No blueprint for everyone: The limits of transferability
The transferability of the Californian model to other regions is limited. California boasts exceptionally favorable conditions. The sunny climate ensures high solar yields, which are one of the basic prerequisites for the arbitrage model. The population density and high electricity consumption create a large volume of demand. Technology-friendly regulations and political support facilitate rapid approval processes. Regions with less sun, lower demand, or more restrictive regulatory frameworks will have to take different paths. Germany, for example, relies more on flexibility through demand management and connections to neighboring European countries. Texas pursues a market-driven approach with minimal government intervention, which has also led to massive storage expansion, but with different pricing and risk structures.
Three key lessons for the global energy transition
Nevertheless, California provides valuable insights for the global energy transition. The most important lesson is that storage is no longer optional, but an integral component of a modern energy system with a high proportion of variable renewable energy. The second lesson is that storage is economically viable if the regulatory framework is right. California has shown that clear political objectives, combined with incentives and rapid approval processes, can mobilize billions in private investment. The third lesson concerns the need for systemic planning. Storage alone will not solve the energy problem. It must be embedded in a comprehensive strategy that coordinates generation, transmission, distribution, and consumption.
A real-time experiment: The unstoppable era of storage
California's battery storage revolution is ultimately a real-time experiment. It demonstrates how a highly developed energy system can be radically transformed without compromising security of supply. The speed of this transformation is remarkable. Within just six years, storage capacity has grown from virtually zero to over 15 gigawatts, a growth rate unparalleled in energy history. This momentum will continue. Thousands more megawatts are in the pipeline for 2025 and 2026, and other states such as Arizona, Nevada, and Texas are following suit. The storage era can no longer be stopped.

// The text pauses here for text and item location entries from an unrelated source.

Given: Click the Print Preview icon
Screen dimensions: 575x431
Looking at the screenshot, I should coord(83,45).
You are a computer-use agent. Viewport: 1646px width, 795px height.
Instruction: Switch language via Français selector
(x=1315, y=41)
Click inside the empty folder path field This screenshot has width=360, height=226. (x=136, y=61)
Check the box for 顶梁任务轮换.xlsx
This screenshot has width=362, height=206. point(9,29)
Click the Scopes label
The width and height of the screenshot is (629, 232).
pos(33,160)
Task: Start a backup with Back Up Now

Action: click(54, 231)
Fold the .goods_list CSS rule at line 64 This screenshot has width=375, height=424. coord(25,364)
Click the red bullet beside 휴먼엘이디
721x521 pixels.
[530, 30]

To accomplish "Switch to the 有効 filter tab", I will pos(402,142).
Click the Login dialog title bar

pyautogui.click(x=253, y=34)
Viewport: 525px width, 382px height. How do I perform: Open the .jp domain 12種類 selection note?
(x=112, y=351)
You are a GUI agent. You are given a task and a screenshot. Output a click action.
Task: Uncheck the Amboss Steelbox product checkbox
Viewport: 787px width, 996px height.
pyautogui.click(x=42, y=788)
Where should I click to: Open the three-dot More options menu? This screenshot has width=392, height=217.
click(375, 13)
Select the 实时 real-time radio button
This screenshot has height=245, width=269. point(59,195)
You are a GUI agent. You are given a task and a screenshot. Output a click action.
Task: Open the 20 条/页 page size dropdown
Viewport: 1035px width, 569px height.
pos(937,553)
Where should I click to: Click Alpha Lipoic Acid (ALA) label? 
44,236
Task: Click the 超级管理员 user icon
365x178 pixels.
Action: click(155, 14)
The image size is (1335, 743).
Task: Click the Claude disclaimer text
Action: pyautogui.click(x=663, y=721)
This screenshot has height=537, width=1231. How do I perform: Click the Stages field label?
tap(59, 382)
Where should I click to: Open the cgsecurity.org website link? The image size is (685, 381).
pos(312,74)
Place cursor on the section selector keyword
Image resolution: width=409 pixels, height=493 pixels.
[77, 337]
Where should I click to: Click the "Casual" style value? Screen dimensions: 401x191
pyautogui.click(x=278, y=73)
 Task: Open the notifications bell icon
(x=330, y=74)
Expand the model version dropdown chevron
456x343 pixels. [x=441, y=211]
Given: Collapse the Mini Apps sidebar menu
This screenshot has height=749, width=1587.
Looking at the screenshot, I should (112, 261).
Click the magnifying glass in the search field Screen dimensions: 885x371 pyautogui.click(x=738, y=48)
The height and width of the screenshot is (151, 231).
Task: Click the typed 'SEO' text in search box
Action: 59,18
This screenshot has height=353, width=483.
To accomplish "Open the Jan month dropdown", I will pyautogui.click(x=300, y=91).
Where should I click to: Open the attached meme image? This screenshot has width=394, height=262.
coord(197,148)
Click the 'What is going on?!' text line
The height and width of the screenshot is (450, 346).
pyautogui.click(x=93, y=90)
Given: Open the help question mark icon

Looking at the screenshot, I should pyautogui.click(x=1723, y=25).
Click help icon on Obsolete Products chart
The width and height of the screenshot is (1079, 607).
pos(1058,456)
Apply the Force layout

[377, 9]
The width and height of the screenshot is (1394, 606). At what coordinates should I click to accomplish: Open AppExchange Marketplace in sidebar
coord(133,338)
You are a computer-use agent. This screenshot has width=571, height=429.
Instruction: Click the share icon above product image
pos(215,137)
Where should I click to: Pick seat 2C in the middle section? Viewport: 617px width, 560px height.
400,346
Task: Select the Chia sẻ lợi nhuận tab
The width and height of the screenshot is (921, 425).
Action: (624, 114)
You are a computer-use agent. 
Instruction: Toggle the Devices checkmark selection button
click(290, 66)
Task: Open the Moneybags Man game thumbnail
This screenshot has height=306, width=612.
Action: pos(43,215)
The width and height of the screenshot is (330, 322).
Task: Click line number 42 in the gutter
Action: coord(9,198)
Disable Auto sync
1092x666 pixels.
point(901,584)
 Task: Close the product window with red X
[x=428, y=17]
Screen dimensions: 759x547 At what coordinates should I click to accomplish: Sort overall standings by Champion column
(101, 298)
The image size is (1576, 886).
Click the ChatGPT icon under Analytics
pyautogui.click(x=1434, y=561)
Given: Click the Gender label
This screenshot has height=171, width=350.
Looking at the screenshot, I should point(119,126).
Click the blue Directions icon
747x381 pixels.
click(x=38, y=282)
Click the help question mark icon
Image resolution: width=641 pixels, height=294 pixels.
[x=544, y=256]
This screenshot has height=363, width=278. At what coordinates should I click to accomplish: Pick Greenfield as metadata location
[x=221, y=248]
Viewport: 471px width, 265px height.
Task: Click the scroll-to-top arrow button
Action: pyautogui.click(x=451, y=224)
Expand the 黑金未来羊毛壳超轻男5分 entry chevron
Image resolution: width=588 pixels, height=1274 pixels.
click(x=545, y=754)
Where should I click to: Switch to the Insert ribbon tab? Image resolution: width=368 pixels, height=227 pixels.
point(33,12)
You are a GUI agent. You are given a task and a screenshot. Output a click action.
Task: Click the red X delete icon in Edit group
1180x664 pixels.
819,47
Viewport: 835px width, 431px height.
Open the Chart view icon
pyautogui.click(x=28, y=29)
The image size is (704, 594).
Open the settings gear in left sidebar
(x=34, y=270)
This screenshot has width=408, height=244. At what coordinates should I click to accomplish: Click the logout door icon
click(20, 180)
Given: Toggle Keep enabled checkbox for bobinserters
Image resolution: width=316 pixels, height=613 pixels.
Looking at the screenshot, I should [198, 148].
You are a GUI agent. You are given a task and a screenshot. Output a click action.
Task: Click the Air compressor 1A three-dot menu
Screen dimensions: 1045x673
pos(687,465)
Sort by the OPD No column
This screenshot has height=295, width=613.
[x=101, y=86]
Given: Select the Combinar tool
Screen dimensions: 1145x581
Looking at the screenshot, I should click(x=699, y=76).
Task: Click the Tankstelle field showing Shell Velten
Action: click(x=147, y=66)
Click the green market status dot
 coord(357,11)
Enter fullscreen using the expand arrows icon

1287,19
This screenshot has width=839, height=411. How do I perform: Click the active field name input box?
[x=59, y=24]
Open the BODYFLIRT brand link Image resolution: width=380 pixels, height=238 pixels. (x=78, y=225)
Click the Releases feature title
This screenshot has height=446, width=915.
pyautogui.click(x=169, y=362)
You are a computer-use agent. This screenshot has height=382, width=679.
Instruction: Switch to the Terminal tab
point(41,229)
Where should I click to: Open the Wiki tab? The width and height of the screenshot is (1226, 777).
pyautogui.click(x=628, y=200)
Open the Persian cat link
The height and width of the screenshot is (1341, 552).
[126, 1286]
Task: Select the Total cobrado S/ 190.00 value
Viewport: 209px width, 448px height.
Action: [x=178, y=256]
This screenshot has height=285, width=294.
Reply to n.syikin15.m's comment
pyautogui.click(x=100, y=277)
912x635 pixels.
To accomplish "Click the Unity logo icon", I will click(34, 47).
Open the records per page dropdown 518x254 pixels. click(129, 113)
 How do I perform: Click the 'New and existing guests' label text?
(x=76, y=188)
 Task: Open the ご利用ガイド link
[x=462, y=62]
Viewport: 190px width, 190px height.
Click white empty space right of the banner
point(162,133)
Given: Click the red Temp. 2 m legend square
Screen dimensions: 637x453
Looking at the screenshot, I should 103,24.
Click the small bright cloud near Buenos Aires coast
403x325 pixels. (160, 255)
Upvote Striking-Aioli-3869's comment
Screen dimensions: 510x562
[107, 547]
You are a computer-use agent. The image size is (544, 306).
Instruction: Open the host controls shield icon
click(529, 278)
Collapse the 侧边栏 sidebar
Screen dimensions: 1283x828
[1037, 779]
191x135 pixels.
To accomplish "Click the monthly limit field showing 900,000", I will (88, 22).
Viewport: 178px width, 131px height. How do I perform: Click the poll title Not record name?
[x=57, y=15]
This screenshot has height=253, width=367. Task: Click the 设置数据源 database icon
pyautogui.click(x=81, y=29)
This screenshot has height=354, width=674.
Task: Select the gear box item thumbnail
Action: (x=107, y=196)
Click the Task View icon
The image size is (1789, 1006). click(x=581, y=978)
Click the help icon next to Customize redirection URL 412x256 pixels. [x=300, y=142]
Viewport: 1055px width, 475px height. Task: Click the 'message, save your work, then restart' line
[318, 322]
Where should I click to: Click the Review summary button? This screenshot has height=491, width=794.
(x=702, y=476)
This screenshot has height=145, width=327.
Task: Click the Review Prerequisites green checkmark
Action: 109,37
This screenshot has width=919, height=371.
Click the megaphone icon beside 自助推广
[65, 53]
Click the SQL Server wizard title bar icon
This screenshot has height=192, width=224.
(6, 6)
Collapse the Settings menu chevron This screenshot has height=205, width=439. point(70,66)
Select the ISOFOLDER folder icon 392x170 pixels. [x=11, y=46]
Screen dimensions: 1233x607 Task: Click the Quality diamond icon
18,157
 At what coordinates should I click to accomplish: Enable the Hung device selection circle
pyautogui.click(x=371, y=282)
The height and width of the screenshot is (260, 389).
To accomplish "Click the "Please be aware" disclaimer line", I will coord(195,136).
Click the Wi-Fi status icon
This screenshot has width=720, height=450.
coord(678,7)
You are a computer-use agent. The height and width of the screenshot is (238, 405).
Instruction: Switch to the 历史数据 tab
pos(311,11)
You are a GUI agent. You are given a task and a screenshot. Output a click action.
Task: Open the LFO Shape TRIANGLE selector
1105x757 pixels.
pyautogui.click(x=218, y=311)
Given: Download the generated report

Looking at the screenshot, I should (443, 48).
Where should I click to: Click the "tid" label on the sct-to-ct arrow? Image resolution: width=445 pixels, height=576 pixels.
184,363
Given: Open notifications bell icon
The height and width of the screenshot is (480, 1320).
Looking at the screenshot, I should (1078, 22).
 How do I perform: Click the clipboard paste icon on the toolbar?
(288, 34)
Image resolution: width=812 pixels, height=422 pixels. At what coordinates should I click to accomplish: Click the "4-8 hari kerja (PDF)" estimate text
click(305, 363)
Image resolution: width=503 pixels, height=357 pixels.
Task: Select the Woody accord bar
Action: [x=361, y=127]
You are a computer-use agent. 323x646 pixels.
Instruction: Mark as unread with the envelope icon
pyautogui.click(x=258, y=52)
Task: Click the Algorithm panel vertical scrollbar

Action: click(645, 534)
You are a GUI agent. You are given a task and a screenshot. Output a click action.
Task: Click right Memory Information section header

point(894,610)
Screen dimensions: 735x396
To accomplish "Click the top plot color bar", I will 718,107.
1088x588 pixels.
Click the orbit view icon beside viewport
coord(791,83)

The new currency in the power grid: temporal flexibility
What stands in inconspicuous containers in the California desert is more than technology. It is the physical manifestation of a fundamental economic principle: time is money, and those who can shift energy temporally are tapping into a new market. Battery storage systems are the energy system's stockbrokers, buying when the price is low and selling when it's high. They create liquidity in a market that was previously characterized by physical immediacy. Electricity had to be generated in real time, at the very moment it was consumed. This limitation is no longer applicable. Energy becomes storable, plannable, and tradable. This is transforming the entire value chain of the energy industry. The future no longer belongs solely to large producers, but to those who can provide flexibility. California shows what this future looks like.